The United States has approved a potential sale of missiles and related equipment to Taiwan worth $619 million to be used on its F-16 fighter jets, the Pentagon said Wednesday.

The approval by the State Department and formal notification to Congress the same day are almost certain to inflame tensions with Beijing, which regards Taiwan as part of its territory to be brought under its control by force if necessary.

An official at the department said Taiwan will use its funds to purchase the weapons and stressed the approval is in line with the Taiwan Relations Act, which allows Washington to assist the island in maintaining a sufficient self-defense capability.

Chinese Foreign Ministry spokeswoman Mao Ning said at a press conference Thursday that U.S. arms sales to Taiwan are "a serious violation of the one-China principle," and Beijing has been firmly opposed to them in a consistent manner.

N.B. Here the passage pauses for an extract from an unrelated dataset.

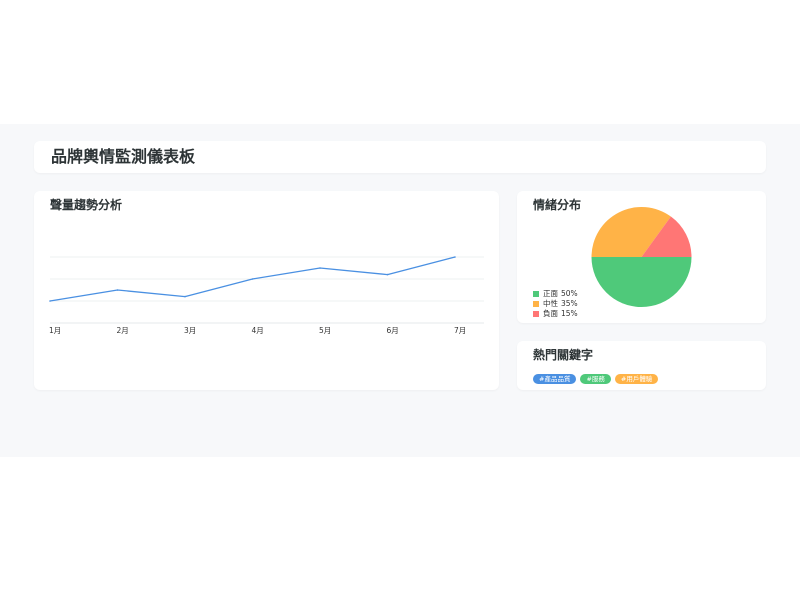  What do you see at coordinates (460, 330) in the screenshot?
I see `x-tick-label: 7月` at bounding box center [460, 330].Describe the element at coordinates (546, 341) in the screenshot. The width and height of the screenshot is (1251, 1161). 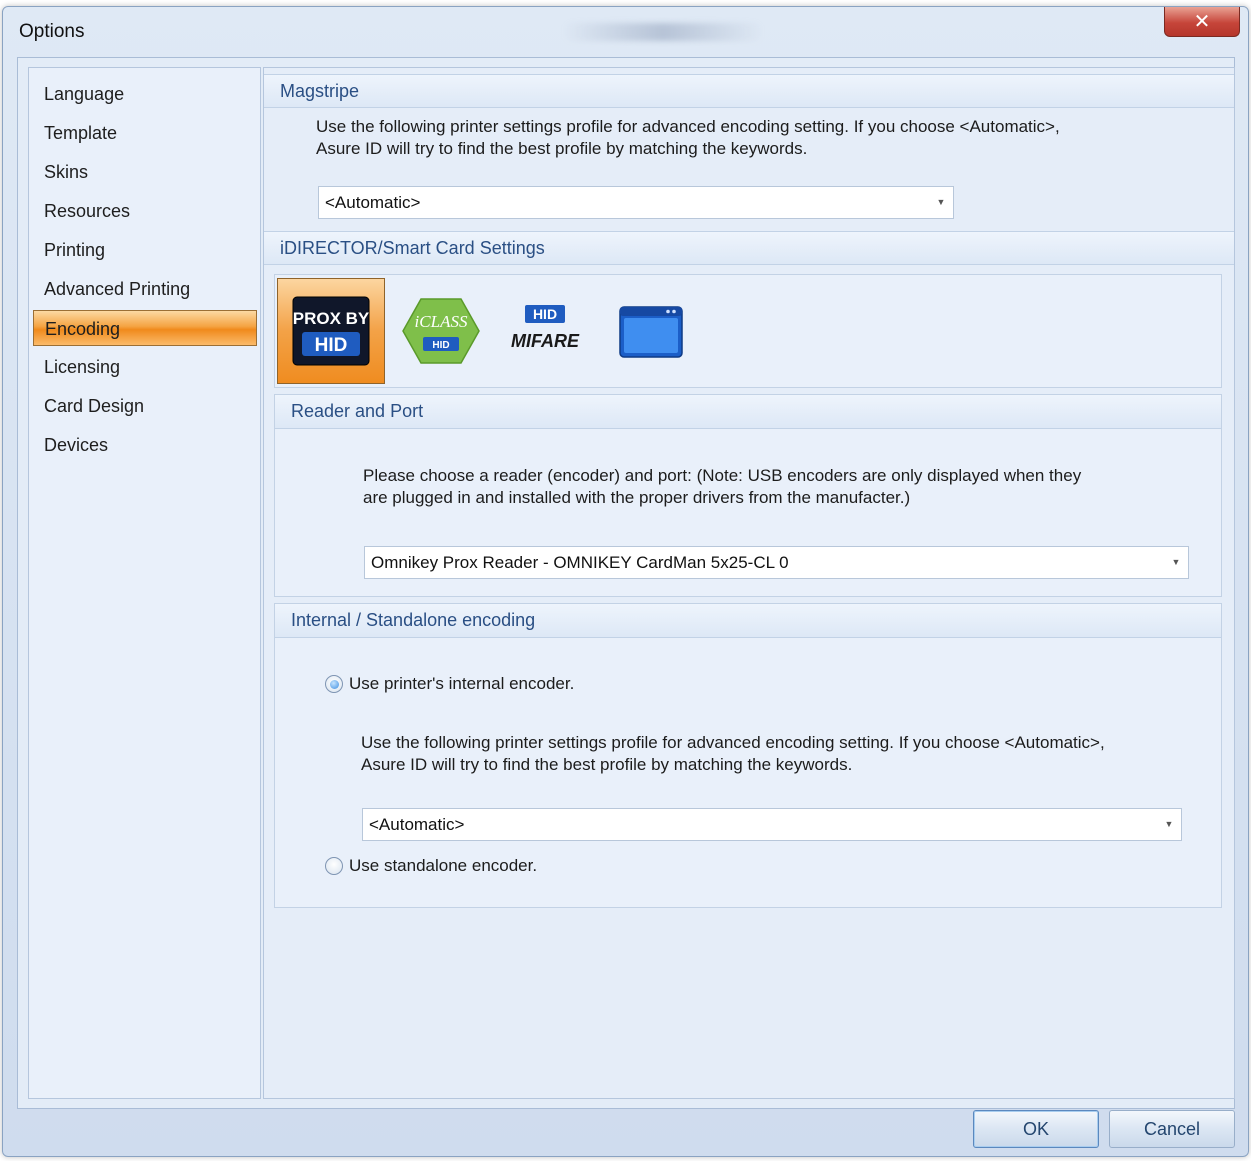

China urges the United States to stop creating tension in the Taiwan Strait and says that it will continue taking resolute and forceful measures to firmly defend its sovereignty and security interests, she said.

The contractors for the munitions and equipment will be Raytheon Missiles and Defense and Lockheed Martin, according to the U.S. Defense Security Cooperation Agency.

"The proposed sale will help improve the security of the recipient and assist in maintaining political stability, military balance and economic progress in the region," the agency said.